Joshua Amupadhi
Accused serial killer Moses Sithole had set up an organisation to campaign against the abuse of women and children, the Pretoria Supreme Court was told this week
The man alleged to have slain 37 women and a toddler set himself up as a champion of the oppressed, using “official-looking” letters typed by a former work colleague.
Between May and August last year, only months before his arrest, Sithole asked Melody Stern, a typist at Afrox in Pretoria West, where he was a casual worker washing trucks, to type the documents.
Stern told the court that Sithole said he was starting the organisation in Atteridgeville. “He asked me to type forms which people could fill out at schools … teachers or any person who knew about people who were abused,” she said. She also typed membership recruitment forms and minutes of meetings.
Stern said the organisation’s name resembled that of the police’s child protection unit. When she pointed this out Sithole changed it.
The husband of one of the murdered women said that a few days after her body was discovered he found an envelope in her belongings with the name “Child Protection Community Organisation”.
A street address in Pretoria as well as the time and date of an appointment were written on the envelope.

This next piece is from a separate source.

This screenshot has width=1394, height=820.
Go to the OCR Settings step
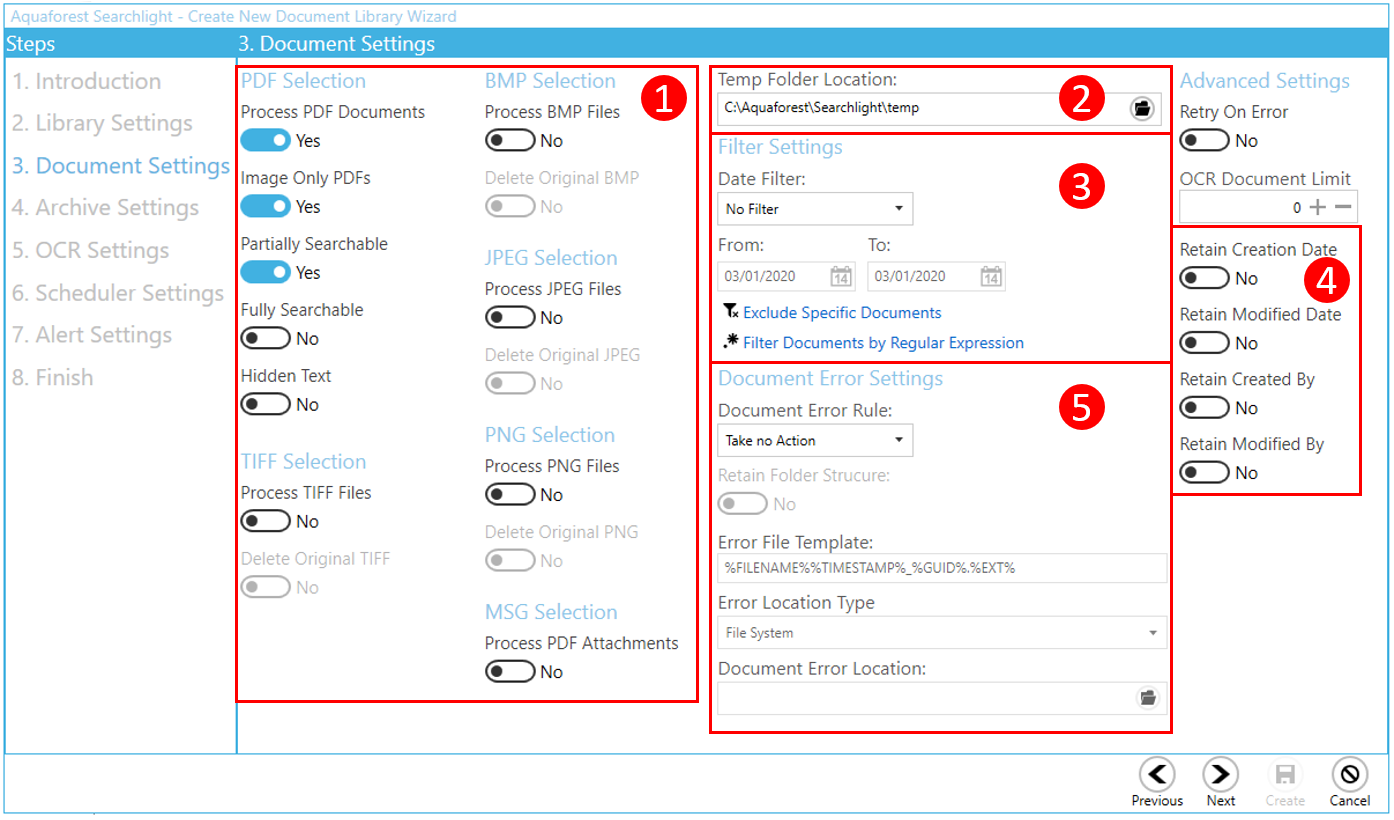pos(91,251)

Jimmy Lepule, a taxi driver, said Mildred, his wife of eight years and mother of their two children, was promised a clerical job with promotion to a social worker in three years by a man she called Pheri. She was to be interviewed on June 1 last year by a “Professor Williams”. Three days before this she received a call from Pheri who was “setting up the interview” with Williams.
A jubilant Mildred told her husband that the interview had been brought forward by a day. Lepule next saw his wife a month later – in a mortuary.
The state spent this week seeking to prove that the murders were committed by the same person – in similar circumstances with the promise of a job, rape and then strangling them with their underwear or an item of their clothing.
Their bodies were found in open fields with identification documents destroyed or hidden.
One witness after the other told how their loved ones left home one morning – to get a job they had been promised – never to be seen alive again.
A half-full court of relatives and friends of the victims occasionally murmured or shouted at Sithole who seldom raised his head.
But he sat up and stared at witnesses during the testimony about the organisation against women and child abuse.
A witness who reported one of the murders said he saw a man, whom he could not identify, and a woman trespassing in a field in Boksburg North. Absalom Sangweni said he warned the couple not to walk in the field but they ignored him. Some minutes later the man returned – looking in different directions and putting a “shiny object” into his trousers.
When Sangweni went to investigate he found the woman, Josephine Mlangeni (25), strangled with a piece of her clothing and without underwear.
Transvaal deputy attorney general Retha Meintjies is leading the prosecution which has gathered 350 witnesses in the bloodiest serial killing trial in South Africa’s history.